▶ Text shown:
□ □ □ □ □ □ □

# More trailer poly fun



## Protech (Sep 22, 2008)

The offending tee and soaked OSB.


----------



## Protech (Sep 22, 2008)

All fixed........for now.


----------



## ROCKSTARPLUMBER (Dec 14, 2008)

See thread: http://www.plumbingzone.com/f22/met-man-today-had-re-up-5546/


----------



## Protech (Sep 22, 2008)

You jackin my thread fool?


----------



## ROCKSTARPLUMBER (Dec 14, 2008)

Hey, are those the disposal jump suits, and where do you get them?


----------



## ROCKSTARPLUMBER (Dec 14, 2008)

Protech said:


> You jackin my thread fool?



Why waste your time crimping that garbage. S bite it baby, S bite it.:thumbsup:


----------



## Protech (Sep 22, 2008)

Yes. Hang on and I'll send you my supplier. They are dirt cheap. prolly less than the cost of 1 SB fitting. Tyvek.

Keeps ya lookin fresh for the HOs



ROCKSTARPLUMBER said:


> Hey, are those the disposal jump suits, and where do you get them?


----------



## ESPinc (Jul 18, 2009)

Looks like someone did not know which side of the hub the primer should be applied:laughing:


----------



## ROCKSTARPLUMBER (Dec 14, 2008)

Nice illeagle s trap in that bottom right picture.


----------



## 22rifle (Jun 14, 2008)

□ □ □ □ □ □ □

▶ Instruction: Reproduce the trailer poly thread in full, word for word. The lines that come next have no connection to the trailer poly thread.

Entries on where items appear
□ □ □ □ □ □ □

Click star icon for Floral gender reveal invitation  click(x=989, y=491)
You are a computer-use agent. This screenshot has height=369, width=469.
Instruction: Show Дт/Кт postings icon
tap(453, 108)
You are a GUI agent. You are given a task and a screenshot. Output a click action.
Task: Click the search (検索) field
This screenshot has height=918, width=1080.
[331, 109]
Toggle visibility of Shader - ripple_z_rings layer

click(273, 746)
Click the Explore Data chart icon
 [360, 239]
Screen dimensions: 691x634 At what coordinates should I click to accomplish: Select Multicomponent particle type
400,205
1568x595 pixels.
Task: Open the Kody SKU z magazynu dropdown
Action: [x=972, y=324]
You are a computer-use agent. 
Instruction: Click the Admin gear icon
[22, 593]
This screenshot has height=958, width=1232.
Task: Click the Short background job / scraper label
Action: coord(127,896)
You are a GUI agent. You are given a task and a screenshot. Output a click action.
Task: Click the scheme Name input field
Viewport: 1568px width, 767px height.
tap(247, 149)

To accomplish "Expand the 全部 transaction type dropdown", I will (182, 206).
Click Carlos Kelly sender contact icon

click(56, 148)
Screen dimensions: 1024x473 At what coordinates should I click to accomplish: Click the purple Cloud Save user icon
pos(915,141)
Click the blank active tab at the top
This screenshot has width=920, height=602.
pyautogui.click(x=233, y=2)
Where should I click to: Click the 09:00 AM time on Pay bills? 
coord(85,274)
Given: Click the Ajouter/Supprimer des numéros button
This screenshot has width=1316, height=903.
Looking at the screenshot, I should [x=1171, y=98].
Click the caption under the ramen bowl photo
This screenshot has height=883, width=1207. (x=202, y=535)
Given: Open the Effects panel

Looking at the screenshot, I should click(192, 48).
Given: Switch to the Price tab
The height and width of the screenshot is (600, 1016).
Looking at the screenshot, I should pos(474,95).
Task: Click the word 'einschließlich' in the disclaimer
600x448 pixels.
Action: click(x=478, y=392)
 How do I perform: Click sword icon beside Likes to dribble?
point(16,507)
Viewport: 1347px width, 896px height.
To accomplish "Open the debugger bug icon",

□ □ □ □ □ □ □

▶ The reply:
# More trailer poly fun



## Protech (Sep 22, 2008)

The offending tee and soaked OSB.


----------



## Protech (Sep 22, 2008)

All fixed........for now.


----------



## ROCKSTARPLUMBER (Dec 14, 2008)

See thread: http://www.plumbingzone.com/f22/met-man-today-had-re-up-5546/


----------



## Protech (Sep 22, 2008)

You jackin my thread fool?


----------



## ROCKSTARPLUMBER (Dec 14, 2008)

Hey, are those the disposal jump suits, and where do you get them?


----------



## ROCKSTARPLUMBER (Dec 14, 2008)

Protech said:


> You jackin my thread fool?



Why waste your time crimping that garbage. S bite it baby, S bite it.:thumbsup:


----------



## Protech (Sep 22, 2008)

Yes. Hang on and I'll send you my supplier. They are dirt cheap. prolly less than the cost of 1 SB fitting. Tyvek.

Keeps ya lookin fresh for the HOs



ROCKSTARPLUMBER said:


> Hey, are those the disposal jump suits, and where do you get them?


----------



## ESPinc (Jul 18, 2009)

Looks like someone did not know which side of the hub the primer should be applied:laughing:


----------



## ROCKSTARPLUMBER (Dec 14, 2008)

Nice illeagle s trap in that bottom right picture.


----------



## 22rifle (Jun 14, 2008)